First, my job quandary. Secondly, some incidents at synagogue from Friday.
I don't dislike my job, but I don't love it. It's something I use to pay the bills, pay off those credit cards, and hopefully can use to pay some tuition for graduate school next fall if I get my butt in gear and do some things and, you know, apply places. But amid this all, there was the chance-of-a-lifetime opportunity to go to Italy on my boss's behalf to speak on early childhood education and the technology of skill formation. I'm more than happy to do this, of course. It's probably the most awesome experience I'll have for a while.
But then there were the job postings at the Jewish United Fund. Office Manager for the Hillel at Northwestern. Operations Manager for the University of Chicago Hillel. Then came the big wammy from my friend Michael: a job at Jewish World Digest, a newspaper housed right here in my very own Chicago. Jewish and journalism? Isn't that what I was looking for when I first moved here? Yes, yes it was. And now, it's there under my nose, among the other stellar opportunities and I can't budge on them.
Last week at synagogue there was this nifty open house for prospective members thing, and I was one of the folks who got to tout the blue name tag that meant "I pay this place dues galore!" I ended up meeting some really stellar people and hopefully some new synagogue friends who happen to be my own age. In the process, I also caught up with the membership coordinator and some others. I happened to mention my predicament to a few people and they all lamented the situation with me, but hands-down agreed that sticking with the job for the Italy adventure is worth the hassle, the commute, and the drama. I agree, but nu? Will such jobs be around when I find that the timer has popped?
On the fun service note, I have to share a bit of the night. I found myself meeting some of the nice temple community, which was good, considering I hate going and feeling like I'm sitting in the back of the classroom in the cardboard box where "loquacious" students end up (this is an allusion to kindergarten at Stapleton Elementary in Joplin, MO where I grew up). I met a nice older couple who happened to ask where I lived. I explained that Ian and I live way the hell away from anything pertinent to either of our lives (work, school, temple, friends), but that we were hoping to move up near Wrigleyville, and I added that we were eying the building next door to the synagogue. The nice couple (whose names escape me) then informed me that my synagogue, my very own shul, owns the apartment complex! They then informed me that chances are sometime in 5 or 10 odd years that building will make way for a temple expansion once the money is there, but they quickly added that by then, "you and your boyfriend will be ready to move to the suburbs anyway!" Right. But either way, talk about STELLAR news for us! Maybe this will grant us an in? Here's to hopin' anyway :)
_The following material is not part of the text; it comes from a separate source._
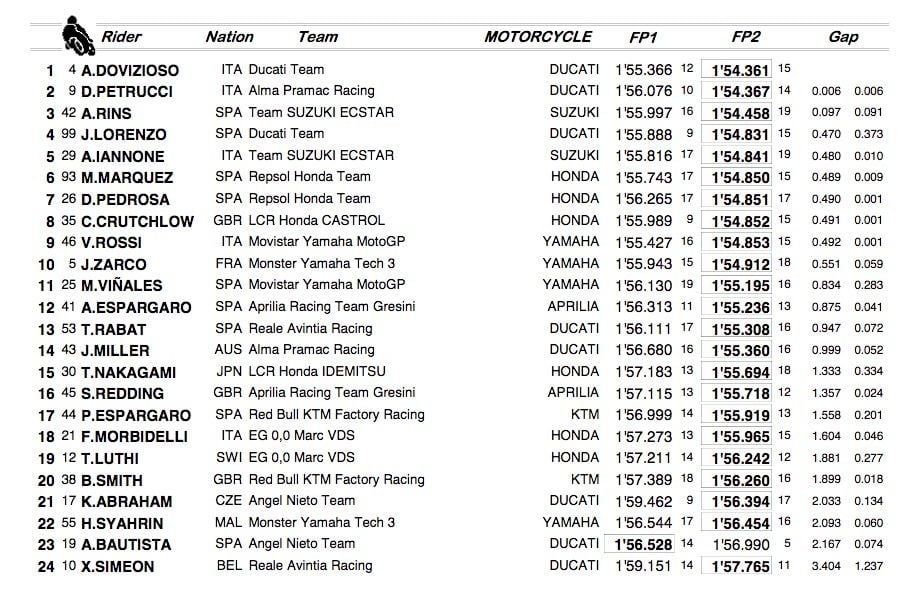Select rider X.SIMEON in last row
The image size is (909, 597).
pos(118,566)
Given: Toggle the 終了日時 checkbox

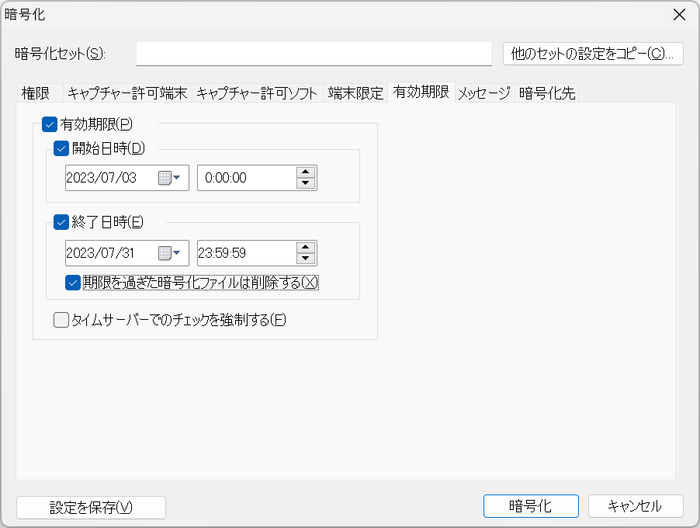Looking at the screenshot, I should [61, 222].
I also have to share about the fellow there at the special service who said he stopped in because he often walks by but had never been. His name was Lawrence and he was constantly smiling, this almost devilish grin, the kind you see on a little boy before he pushes his sister into the fountain she is so quietly leaning over by to eye the quarters 'neath. Like he had something he wasn't telling, a secret or plan or something. It made me nervous. But I was friendly. The gal who I met that night, Natalie, and I sat near him and struck up conversation. We sort of assumed that perhaps he was interested in Judaism. He was curious, yes, but then said that he thought it was the "second best religion." We didn't continue with that line of conversation. No way, no how. Natalie turned to me and we started talking about my conversion (which happened to come up in the commons hall during the wine and cheese reception). Of course this got Lawrence going and he started questioning how I got to Judaism. I couldn't give him the whole spiel of how at home I grew up being able to believe what I wanted but that in public and with friends I was more or less cornered into Christianity out of a want to belong. So he concluded, "So you went from nothing to Judaism ...?" with that grin. That "oh I know your kind" grin. I wanted to slap him. He left me mumbling and unable to finish my thoughts. Then the service started.
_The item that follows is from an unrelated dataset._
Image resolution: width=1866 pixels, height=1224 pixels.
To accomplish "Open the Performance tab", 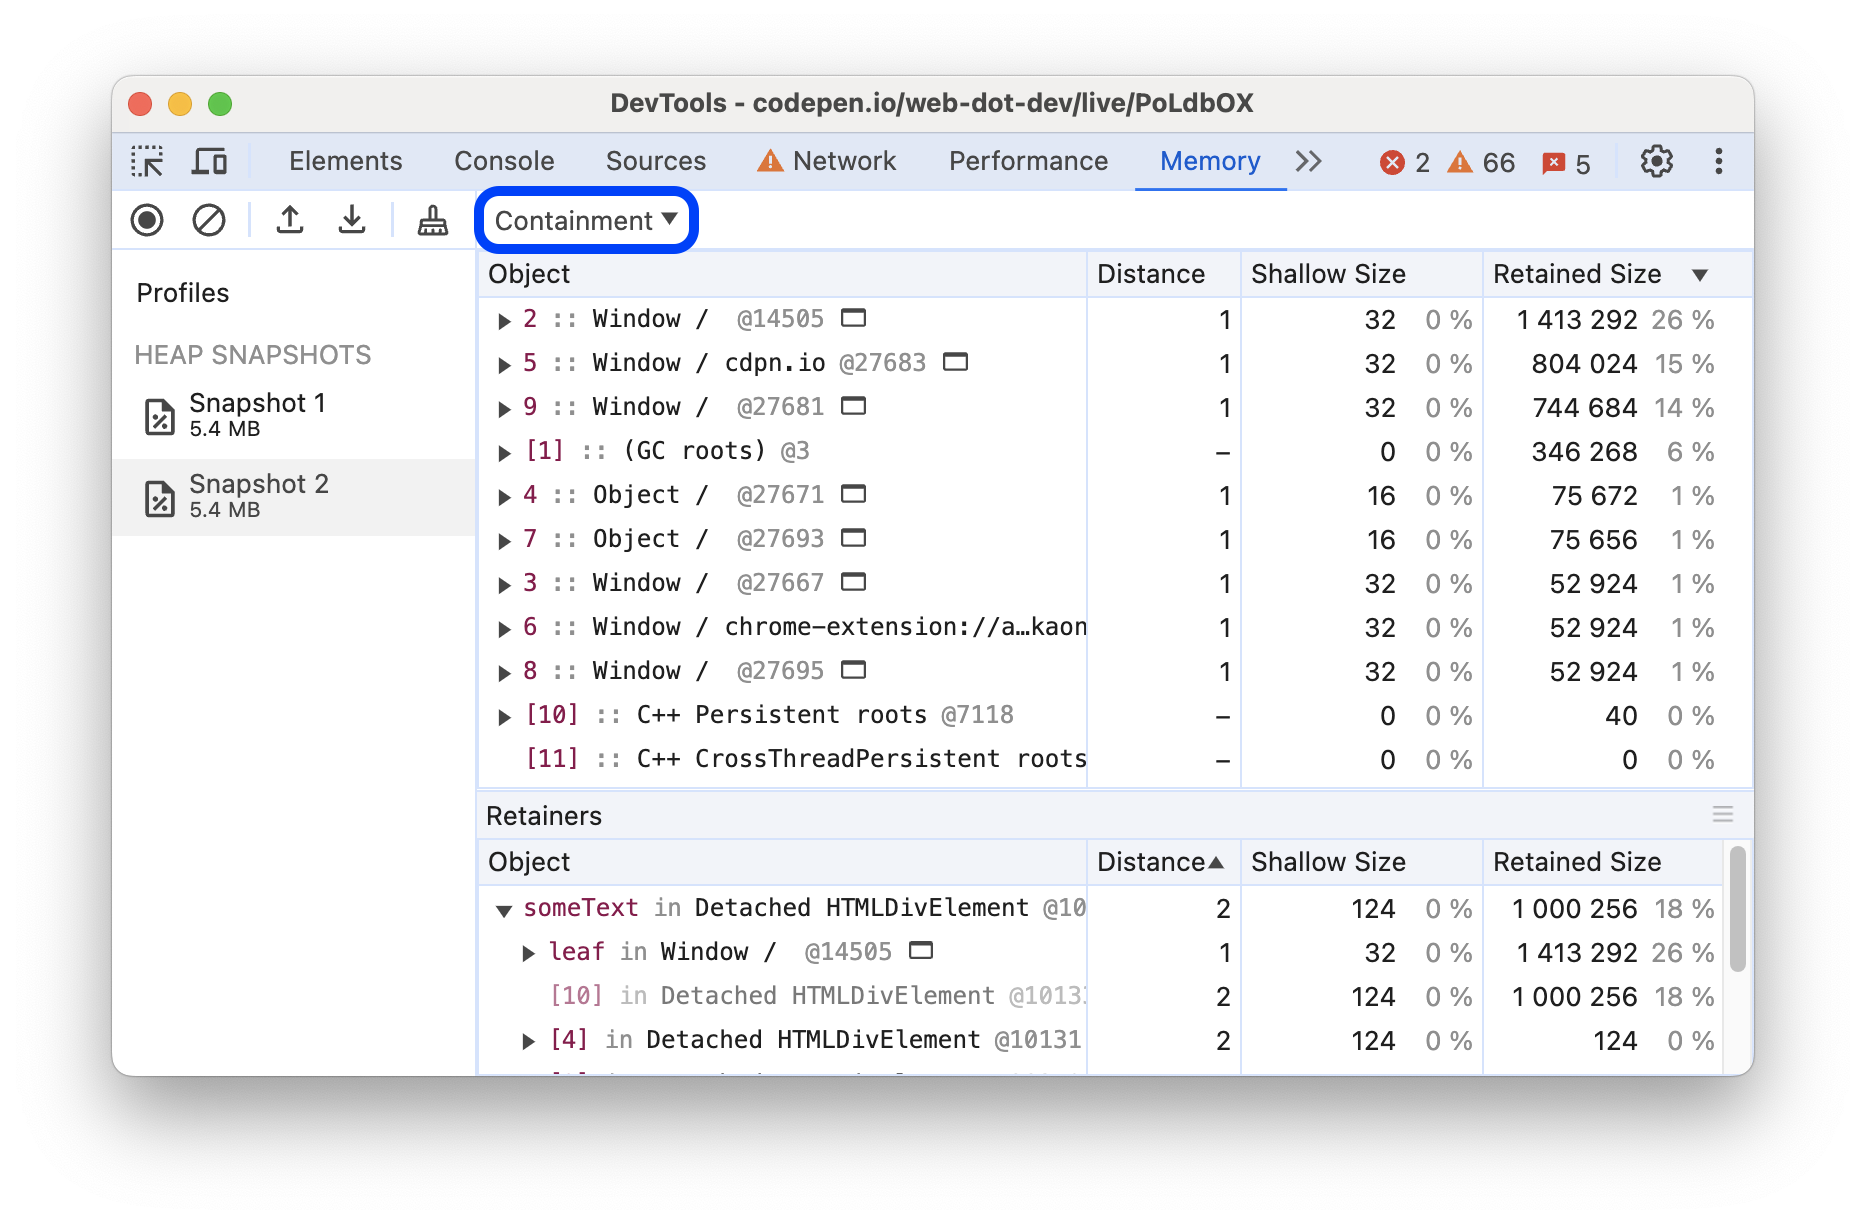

He made me uncomfortable, and it wasn't because I had the walls up. The moment I saw him I felt there was something unsettling about him. His Judaism as the "second best religion" question just pushed me a little over. I knew there was something uncomfortable. I'm really sure why he was really there or what he wanted out of it. He got shmoozy with some people, but that grin. It's the kind you see on pop-up clown boxes. Creepy carnival rides. The kind you have nightmares about. I'll be happy if I don't have to see him again. If I do? I'll tuck away the unease and be welcoming. After all, he hasn't done anything to garner my disrespect or fear. At least, I don't think he has.